*** Records supplied Section Begins ***

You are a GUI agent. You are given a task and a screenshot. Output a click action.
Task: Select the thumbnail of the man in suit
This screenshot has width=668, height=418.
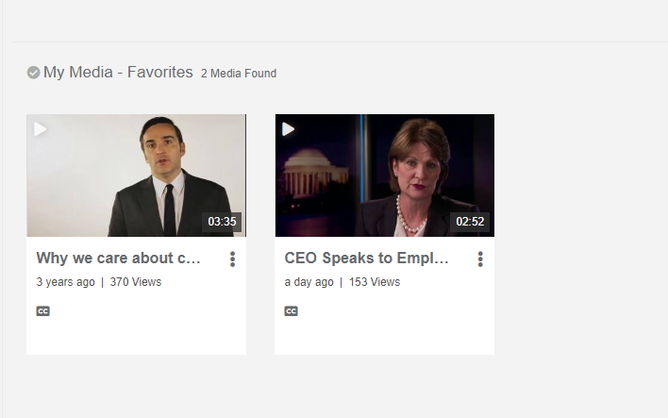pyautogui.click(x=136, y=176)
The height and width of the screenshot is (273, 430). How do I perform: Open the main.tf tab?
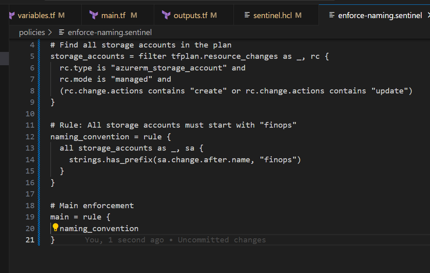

*** Records supplied Section Ends ***

### Exercise brief
The answer is every line of the data, exactly as written, with the pictures dropped.

### Task response
You are a GUI agent. You are given a task and a screenshot. Output a click action.
Task: Select the thumbnail of the man in suit
This screenshot has width=668, height=418.
pyautogui.click(x=136, y=176)
The height and width of the screenshot is (273, 430). How do I perform: Open the main.tf tab?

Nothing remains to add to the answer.